*** EXTRAIT DE PAGE ***

Par requête enregistrée le 6 mars 2020, la société Shonky, représentée par Me B..., demande à la cour :
1°) d'annuler ce jugement, ainsi que la décision du 15 mars 2017 lui ayant infligé une amende de 3 600 euros, à titre subsidiaire, d'en réduire le montant ;
2°) de mettre à la charge de l'État le versement d'une somme de 2 500 euros au titre des dispositions de l'article L.761-1 du code de justice administrative.
Elle soutient que :
- la décision en litige devra être annulée compte tenu de l'inconventionnalité des dispositions législatives nationales qui en constituent le fondement ;
- les obligations de déclaration et de vérification préalable des conditions de détachement portent une atteinte excessive à la libre prestation des services et méconnaissent l'article 56 du traité sur le fonctionnement de l'Union européenne ;
- la vérification préalable de la déclaration de détachement ne relève pas des exigences administratives et mesures de contrôle prévues au a) du 1 de l'article 9 de la directive d'exécution du 15 mai 2014 ;
- la déclaration préalable de détachement imposée aux employeurs constitue une formalité supplémentaire alors que le régime de l'attestation de détachement prévu par le code des transports est moins contraignant que le régime de la déclaration préalable de détachement ;
- la procédure de vérification préalable de la déclaration de détachement résultant des dispositions du code du travail excède ce qui est nécessaire pour prévenir les abus auxquels peut donner la mise en oeuvre de la liberté de prestation de service et pour poursuivre l'objectif de protection des travailleurs ;
- l'obligation de conservation et de présentation sans délai des documents requis par un représentant domicilié en France n'est ni justifiée ni proportionnée ;
- les dispositions du code du travail alors en vigueur en ce qu'elles exigeaient de la société Dimov Logistivs Ltd la désignation d'un représentant domicilié en France en mesure de produire sans délai les documents requis sur demande des autorités françaises étaient incompatibles avec la libre prestation de service et le second manquement reproché à cette société concernant l'absence de désignation d'un représentant sur le territoire national ne saurait être retenu pour ce motif ;
- la sanction en litige est disproportionnée et les premiers juges se sont mépris sur leur degré de contrôle.
Par mémoire enregistré le 29 octobre 2020, le ministre du travail, de l'emploi et de l'insertion conclut au rejet de la requête en soutenant que les moyens invoqués ne sont pas fondés.
Par ordonnance du 23 octobre 2020, la clôture de l'instruction a été fixée au 23 novembre 2020.

***

VOTRE CONSIGNE: Dans l'extrait, à combien s'élève l'amende infligée à la société Shonky par la décision du 15 mars 2017 ? Les lignes n'ont aucun lien avec l'extrait ci-dessus.

*** LIGNES FOURNIES ***

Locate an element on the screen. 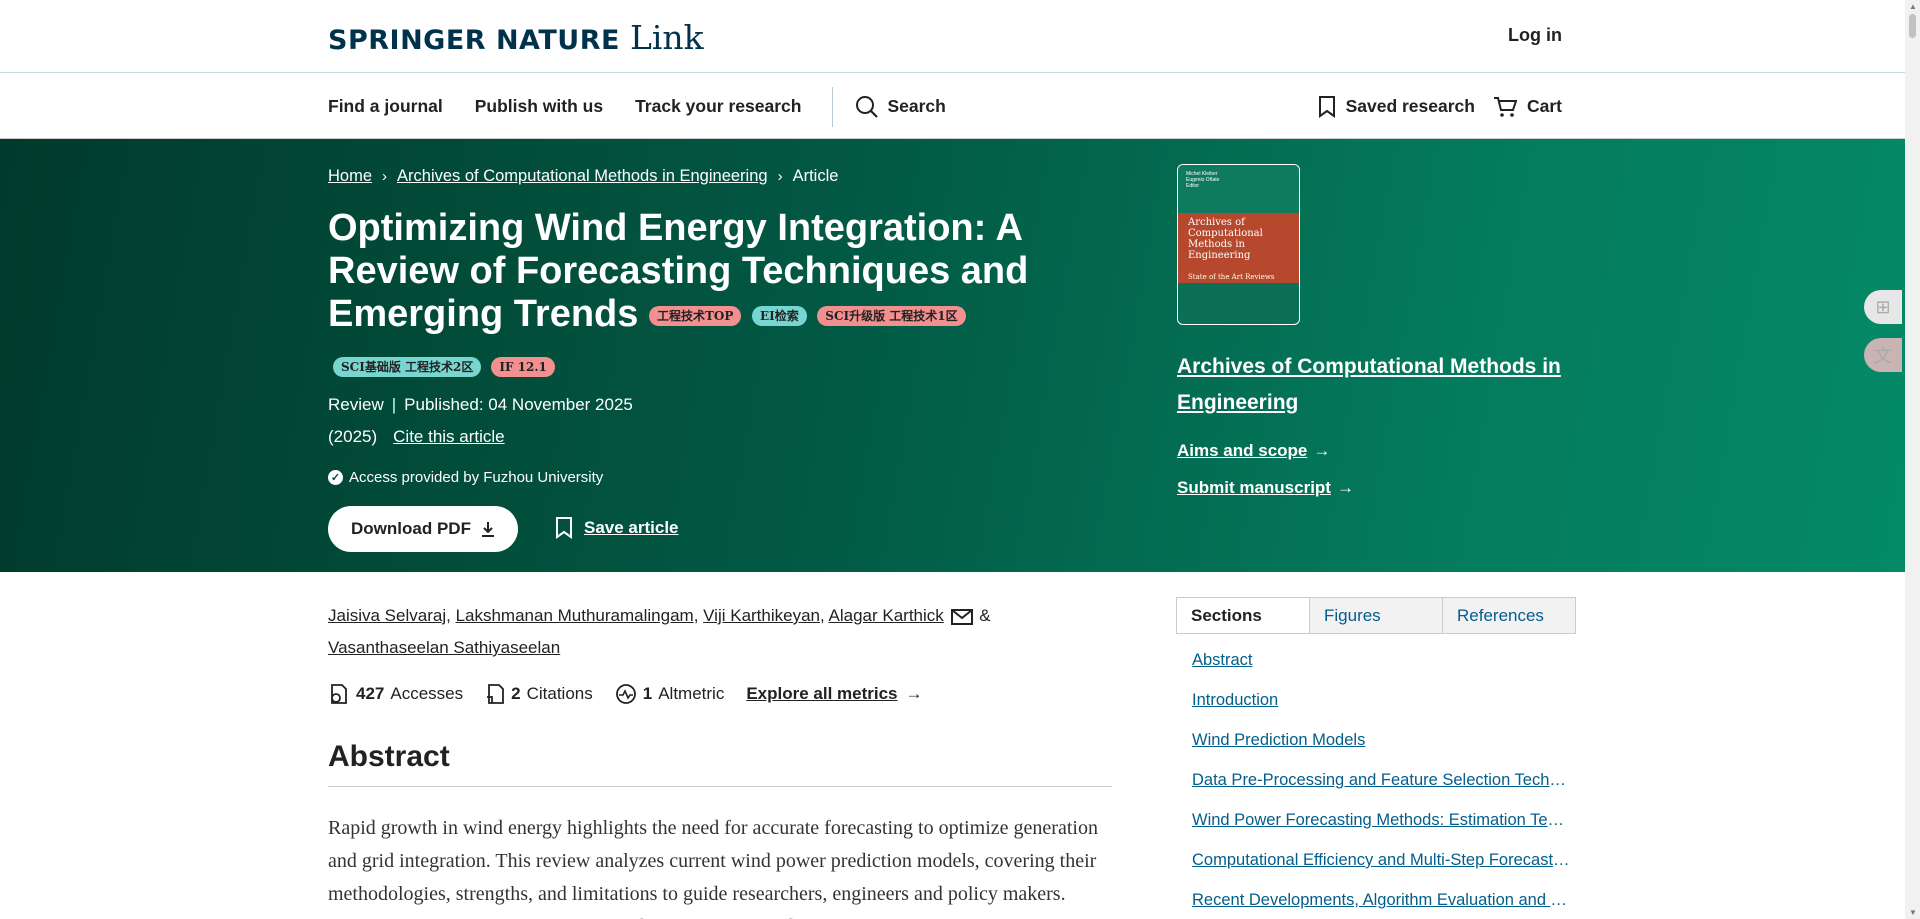 This screenshot has width=1920, height=919. author-link: Alagar Karthick is located at coordinates (886, 616).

***

LA RÉPONSE: L'amende s'élève à 3 600 euros.